→ **Aim**
Copy out verbatim the lines of the records running from the one containing "Click the green Гугл indexation checkmark" through the one containing "(x=638, y=363)", both included.

→ **Provided records**
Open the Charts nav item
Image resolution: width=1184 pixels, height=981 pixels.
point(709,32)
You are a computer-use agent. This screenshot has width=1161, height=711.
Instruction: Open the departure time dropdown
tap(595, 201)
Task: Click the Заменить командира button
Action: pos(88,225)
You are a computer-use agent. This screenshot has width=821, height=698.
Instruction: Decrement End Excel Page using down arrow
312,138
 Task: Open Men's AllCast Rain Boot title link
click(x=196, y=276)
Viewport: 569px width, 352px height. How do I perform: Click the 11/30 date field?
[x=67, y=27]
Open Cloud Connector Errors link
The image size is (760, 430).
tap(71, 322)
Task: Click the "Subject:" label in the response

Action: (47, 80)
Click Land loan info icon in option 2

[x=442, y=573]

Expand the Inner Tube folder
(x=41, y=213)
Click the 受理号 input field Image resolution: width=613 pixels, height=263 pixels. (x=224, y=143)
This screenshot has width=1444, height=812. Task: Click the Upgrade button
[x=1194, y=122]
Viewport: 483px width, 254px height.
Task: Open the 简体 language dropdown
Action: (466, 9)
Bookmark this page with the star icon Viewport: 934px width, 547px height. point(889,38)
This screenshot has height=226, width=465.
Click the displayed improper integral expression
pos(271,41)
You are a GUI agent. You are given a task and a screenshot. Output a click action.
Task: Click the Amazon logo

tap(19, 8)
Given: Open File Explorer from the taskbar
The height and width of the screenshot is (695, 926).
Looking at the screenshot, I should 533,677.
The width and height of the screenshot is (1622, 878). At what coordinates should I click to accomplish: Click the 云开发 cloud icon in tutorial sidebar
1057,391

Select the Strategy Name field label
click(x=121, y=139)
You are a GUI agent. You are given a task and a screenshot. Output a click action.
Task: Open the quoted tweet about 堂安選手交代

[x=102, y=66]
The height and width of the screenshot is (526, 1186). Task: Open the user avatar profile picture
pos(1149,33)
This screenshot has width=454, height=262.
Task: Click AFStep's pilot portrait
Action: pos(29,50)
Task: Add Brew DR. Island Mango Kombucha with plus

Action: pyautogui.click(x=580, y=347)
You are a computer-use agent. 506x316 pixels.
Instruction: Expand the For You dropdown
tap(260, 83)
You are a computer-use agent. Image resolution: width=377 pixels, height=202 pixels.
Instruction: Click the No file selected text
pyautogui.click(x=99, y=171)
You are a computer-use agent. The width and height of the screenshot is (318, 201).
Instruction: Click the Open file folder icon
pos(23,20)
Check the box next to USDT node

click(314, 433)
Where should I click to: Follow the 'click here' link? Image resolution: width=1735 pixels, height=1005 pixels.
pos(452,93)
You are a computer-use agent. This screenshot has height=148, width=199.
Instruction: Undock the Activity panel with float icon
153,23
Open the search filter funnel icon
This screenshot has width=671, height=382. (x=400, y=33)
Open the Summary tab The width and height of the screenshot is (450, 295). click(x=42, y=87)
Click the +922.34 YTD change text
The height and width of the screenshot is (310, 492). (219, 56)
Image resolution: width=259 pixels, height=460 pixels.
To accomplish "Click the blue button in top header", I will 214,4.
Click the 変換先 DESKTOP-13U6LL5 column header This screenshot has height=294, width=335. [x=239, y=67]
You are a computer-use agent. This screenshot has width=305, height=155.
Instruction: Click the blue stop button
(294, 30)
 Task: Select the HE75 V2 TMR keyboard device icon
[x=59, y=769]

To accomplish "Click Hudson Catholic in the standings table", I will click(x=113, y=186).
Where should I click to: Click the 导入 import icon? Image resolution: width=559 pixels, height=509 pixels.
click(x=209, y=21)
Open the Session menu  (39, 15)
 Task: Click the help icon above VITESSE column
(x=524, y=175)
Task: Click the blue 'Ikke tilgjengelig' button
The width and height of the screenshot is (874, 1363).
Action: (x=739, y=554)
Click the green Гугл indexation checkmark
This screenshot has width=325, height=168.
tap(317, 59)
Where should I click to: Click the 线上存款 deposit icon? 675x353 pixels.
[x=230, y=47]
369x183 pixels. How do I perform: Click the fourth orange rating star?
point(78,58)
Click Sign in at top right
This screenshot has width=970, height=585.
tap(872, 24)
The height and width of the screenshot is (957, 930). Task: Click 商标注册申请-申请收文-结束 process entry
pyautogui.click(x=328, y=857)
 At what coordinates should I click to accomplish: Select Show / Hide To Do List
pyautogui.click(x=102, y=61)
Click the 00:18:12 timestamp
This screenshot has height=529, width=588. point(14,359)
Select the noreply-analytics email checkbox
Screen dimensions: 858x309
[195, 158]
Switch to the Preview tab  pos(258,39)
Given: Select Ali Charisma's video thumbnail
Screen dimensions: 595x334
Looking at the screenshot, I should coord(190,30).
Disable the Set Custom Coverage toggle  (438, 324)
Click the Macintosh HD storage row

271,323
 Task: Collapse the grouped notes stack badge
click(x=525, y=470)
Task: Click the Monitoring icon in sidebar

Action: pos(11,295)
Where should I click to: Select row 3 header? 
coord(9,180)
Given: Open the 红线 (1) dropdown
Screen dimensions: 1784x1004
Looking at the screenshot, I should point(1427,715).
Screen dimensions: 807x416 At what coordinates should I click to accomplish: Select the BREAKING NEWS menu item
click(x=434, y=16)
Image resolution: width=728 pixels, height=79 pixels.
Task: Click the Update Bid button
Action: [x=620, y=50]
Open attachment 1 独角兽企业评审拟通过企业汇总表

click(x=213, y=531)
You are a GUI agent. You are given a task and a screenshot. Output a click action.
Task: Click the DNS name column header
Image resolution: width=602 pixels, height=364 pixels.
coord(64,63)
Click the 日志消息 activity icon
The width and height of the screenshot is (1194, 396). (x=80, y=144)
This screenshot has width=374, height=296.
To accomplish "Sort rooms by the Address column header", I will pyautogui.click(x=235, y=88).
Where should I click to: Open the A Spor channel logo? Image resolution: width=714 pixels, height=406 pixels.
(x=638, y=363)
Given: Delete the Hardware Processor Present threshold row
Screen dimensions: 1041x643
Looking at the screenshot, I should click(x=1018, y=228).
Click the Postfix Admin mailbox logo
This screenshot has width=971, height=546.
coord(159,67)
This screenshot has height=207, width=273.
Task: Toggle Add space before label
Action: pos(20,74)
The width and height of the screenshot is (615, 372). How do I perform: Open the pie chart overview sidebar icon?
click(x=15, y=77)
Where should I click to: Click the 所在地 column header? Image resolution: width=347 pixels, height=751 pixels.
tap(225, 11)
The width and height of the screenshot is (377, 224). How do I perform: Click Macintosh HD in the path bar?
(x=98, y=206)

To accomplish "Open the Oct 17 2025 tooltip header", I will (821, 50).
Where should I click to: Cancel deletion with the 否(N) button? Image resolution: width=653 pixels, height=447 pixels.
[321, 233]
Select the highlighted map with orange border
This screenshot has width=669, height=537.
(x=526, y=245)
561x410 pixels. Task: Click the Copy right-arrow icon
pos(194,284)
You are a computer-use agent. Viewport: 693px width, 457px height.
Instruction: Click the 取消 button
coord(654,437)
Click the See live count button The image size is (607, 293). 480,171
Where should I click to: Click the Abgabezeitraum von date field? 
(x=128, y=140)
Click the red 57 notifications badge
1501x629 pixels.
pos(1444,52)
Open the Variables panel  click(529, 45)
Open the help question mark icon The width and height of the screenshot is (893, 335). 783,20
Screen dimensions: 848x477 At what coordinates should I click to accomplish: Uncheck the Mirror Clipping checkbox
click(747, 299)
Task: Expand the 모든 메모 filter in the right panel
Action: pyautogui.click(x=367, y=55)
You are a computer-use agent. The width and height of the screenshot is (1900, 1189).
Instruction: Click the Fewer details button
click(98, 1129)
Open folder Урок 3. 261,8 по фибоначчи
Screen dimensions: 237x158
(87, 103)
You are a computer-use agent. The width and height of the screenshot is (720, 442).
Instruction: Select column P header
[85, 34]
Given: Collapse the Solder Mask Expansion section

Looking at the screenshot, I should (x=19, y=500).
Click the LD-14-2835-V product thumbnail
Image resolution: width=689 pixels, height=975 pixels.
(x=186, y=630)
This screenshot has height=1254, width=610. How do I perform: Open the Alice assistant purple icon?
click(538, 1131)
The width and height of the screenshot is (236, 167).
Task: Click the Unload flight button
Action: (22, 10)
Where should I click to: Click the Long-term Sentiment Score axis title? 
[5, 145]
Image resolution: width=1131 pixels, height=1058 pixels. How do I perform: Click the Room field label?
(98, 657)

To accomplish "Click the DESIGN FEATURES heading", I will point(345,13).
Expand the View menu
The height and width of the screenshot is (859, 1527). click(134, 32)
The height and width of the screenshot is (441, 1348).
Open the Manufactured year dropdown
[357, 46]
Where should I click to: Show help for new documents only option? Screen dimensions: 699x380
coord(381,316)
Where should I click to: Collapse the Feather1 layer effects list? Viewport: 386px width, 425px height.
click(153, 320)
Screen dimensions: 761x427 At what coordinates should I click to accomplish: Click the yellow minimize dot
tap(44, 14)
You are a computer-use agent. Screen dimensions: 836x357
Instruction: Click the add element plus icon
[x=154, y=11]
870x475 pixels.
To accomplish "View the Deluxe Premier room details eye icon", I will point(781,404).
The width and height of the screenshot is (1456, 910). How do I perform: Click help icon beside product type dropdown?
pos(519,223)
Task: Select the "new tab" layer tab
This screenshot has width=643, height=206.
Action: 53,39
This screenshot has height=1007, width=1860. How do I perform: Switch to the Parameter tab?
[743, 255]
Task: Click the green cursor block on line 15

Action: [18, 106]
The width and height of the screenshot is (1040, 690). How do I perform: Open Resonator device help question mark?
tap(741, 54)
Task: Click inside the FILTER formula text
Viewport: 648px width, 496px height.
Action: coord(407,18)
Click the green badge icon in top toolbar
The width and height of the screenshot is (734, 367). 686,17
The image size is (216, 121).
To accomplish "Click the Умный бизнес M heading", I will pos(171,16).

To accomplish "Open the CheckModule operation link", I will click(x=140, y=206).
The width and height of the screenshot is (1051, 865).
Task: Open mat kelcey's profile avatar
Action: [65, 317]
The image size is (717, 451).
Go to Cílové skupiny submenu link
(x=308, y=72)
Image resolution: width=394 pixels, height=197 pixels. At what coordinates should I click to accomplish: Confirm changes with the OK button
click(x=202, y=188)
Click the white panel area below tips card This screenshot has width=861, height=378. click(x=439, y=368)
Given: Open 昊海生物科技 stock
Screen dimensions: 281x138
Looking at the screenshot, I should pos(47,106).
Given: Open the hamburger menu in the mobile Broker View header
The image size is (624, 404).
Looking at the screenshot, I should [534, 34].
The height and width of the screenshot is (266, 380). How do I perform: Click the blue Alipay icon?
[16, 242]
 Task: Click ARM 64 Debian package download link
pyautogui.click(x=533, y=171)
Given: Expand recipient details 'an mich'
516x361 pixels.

→ **Result of this task**
Click the green Гугл indexation checkmark
This screenshot has width=325, height=168.
tap(317, 59)
Where should I click to: Click the 线上存款 deposit icon? 675x353 pixels.
[x=230, y=47]
369x183 pixels. How do I perform: Click the fourth orange rating star?
point(78,58)
Click Sign in at top right
This screenshot has width=970, height=585.
tap(872, 24)
The height and width of the screenshot is (957, 930). Task: Click 商标注册申请-申请收文-结束 process entry
pyautogui.click(x=328, y=857)
 At what coordinates should I click to accomplish: Select Show / Hide To Do List
pyautogui.click(x=102, y=61)
Click the 00:18:12 timestamp
This screenshot has height=529, width=588. point(14,359)
Select the noreply-analytics email checkbox
Screen dimensions: 858x309
[195, 158]
Switch to the Preview tab  pos(258,39)
Given: Select Ali Charisma's video thumbnail
Screen dimensions: 595x334
Looking at the screenshot, I should coord(190,30).
Disable the Set Custom Coverage toggle  (438, 324)
Click the Macintosh HD storage row

271,323
 Task: Collapse the grouped notes stack badge
click(x=525, y=470)
Task: Click the Monitoring icon in sidebar

Action: pos(11,295)
Where should I click to: Select row 3 header? 
coord(9,180)
Given: Open the 红线 (1) dropdown
Screen dimensions: 1784x1004
Looking at the screenshot, I should point(1427,715).
Screen dimensions: 807x416 At what coordinates should I click to accomplish: Select the BREAKING NEWS menu item
click(x=434, y=16)
Image resolution: width=728 pixels, height=79 pixels.
Task: Click the Update Bid button
Action: [x=620, y=50]
Open attachment 1 独角兽企业评审拟通过企业汇总表

click(x=213, y=531)
You are a GUI agent. You are given a task and a screenshot. Output a click action.
Task: Click the DNS name column header
Image resolution: width=602 pixels, height=364 pixels.
coord(64,63)
Click the 日志消息 activity icon
The width and height of the screenshot is (1194, 396). (x=80, y=144)
This screenshot has width=374, height=296.
To accomplish "Sort rooms by the Address column header", I will pyautogui.click(x=235, y=88).
Where should I click to: Open the A Spor channel logo? Image resolution: width=714 pixels, height=406 pixels.
(x=638, y=363)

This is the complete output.